Supplemental material

Markers and measures of inequality

DHS collects information about household assets, dwelling characteristics and ownership of consumer items. Based on these items, DHS calculates a wealth index to estimate socioeconomic position.22 The highest educational attainment of each participant was classified based on the number of years of schooling as ‘no education (0 years)’, ‘primary (1–5 years)’, ’secondary (6–10 years)’ or ‘higher (>10 years, university or vocational education after school)’. Each participant was given a relative socioeconomic rank and categorised as belonging to one of five country-specific quintiles, where the first quintile (Q1) is the poorest 20% and the fifth quintile (Q5) the wealthiest 20%. We report both absolute and relative measures of inequality since using either of the measures may lead to different conclusions about the magnitude of inequality.23

Statistical analyses

The study used the slope index of inequality (SII) and the relative index of inequality (RII), which are regression-based inequality measures that take into account the size of the population across maternal education and wealth quintile.24 SII is a complex weighted measure of inequality. It represents a difference between the estimated value of the most advantaged group and most disadvantaged groups, while also considering other groups. If its value is ‘0’, then there is no inequality. The higher the value of SII (in either direction +ve or -ve), the higher the inequality. To calculate SII, we first calculated a weighted ranking considering the proportional distribution of population in each category of wealth quintile/maternal education.

We then calculated SII by regressing the midpoint of cumulative population distribution using a generalised linear model with a logit link. Its value indicates a difference in predicted values of the most advantaged and disadvantaged group. Although the confidence intervals (CIs) across education and wealth categories overlap, inequality exists when regressing the midpoint of cumulative distribution and expressing the difference between two extreme groups in the form of SII. While SII is the difference between estimated values of two extreme categories, RII is the ratio of these two categories. RII has the value of 1, when there is no inequality. The farther the value is from 1, the larger the inequality.

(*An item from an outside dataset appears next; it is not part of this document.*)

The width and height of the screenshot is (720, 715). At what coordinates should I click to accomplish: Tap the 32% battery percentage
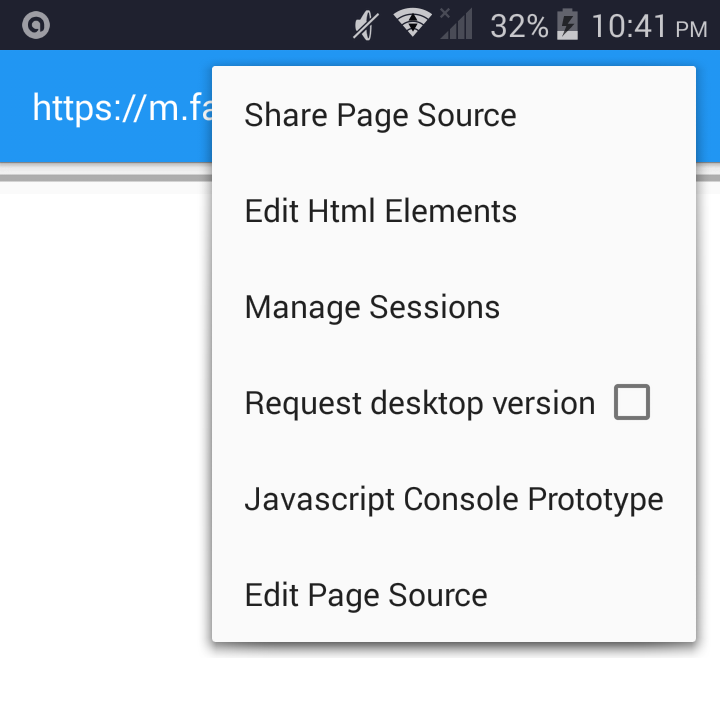point(518,26)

We calculated estimates of overall coverage (in percentage) and associated 95% CIs for full vaccination coverage by category of maternal education and wealth quintiles for each country. To estimate inequalities of full vaccination coverage, we calculated the SII and RII using predicted marginal rates of full vaccination coverage. To enable comparison of the full vaccination coverage across maternal education and wealth quintiles, for each country and socioeconomic variable, that is, maternal education and wealth quintiles, we first calculated ridit scores indicating the cumulative proportion of the population at each socioeconomic level, ranked from the lowest to the highest. Individuals with the same score were assigned the average rank. We used logistic regression analyses and their marginal predictions to calculate SII and RII. We regressed full immunisation coverage as the outcome variable on the ridit score of maternal education and wealth quintile (separately) as the exposure variables. We then estimated marginal predictions and SEs of the full vaccination coverage at the bottom and top rank of the variable based on the model coefficients. The SII was expressed as the expected difference in full vaccination coverage between the poorest wealth quintile versus the wealthiest income quintile, and RII was expressed as the ratio of the same two estimates.25 Thus, SII >0 and RII >1 indicate that full vaccination coverage decreases with increasing socioeconomic position. Whereas SII <0 and RII <1 indicates full vaccination coverage increases with increasing socioeconomic position. Complex sampling design was used for the analysis using the “svy” command in STATA V.15.

Ethical review

DHS survey protocols undergo ethical review in the USA with the DHS programme’s institutional review board. These surveys have undergone a second human subjects review with respective research ethics boards, namely, the Bangladesh Medical Research Council, Maldives National Health Research Committee, the National Bioethics Committee, the Pakistan Health Research Council and the Nepal Health Research Council. DHS in India and Afghanistan did not undergo separate ethics approval. Prior to the release, all survey data are anonymised.

Patient and public involvement

Patient/public was not involved throughout this secondary study.

Results

The full vaccination coverage was the highest in Bangladesh (84%), followed by Nepal (78%) and Maldives (76%) and was the lowest in Afghanistan (46%). Average full vaccination coverage across the six South Asian countries studied was 61.5% (figure 1). The full vaccination coverage by maternal education and wealth quintiles in Nepal, Bangladesh, India, Maldives, Pakistan and Afghanistan are presented separately (online supplemental table S2). We have also presented the SII and RII for maternal education and wealth quintile separately in detail (online supplemental tables S3 and S4), respectively). Furthermore, the crude difference and crude ratios in full vaccination coverage between those with no education and other education categories and between those in the lowest wealth quintile versus other wealth categories are presented (online supplemental tables S3 and S4, respectively).

Figure 1

Full vaccination coverage in selected South Asian countries.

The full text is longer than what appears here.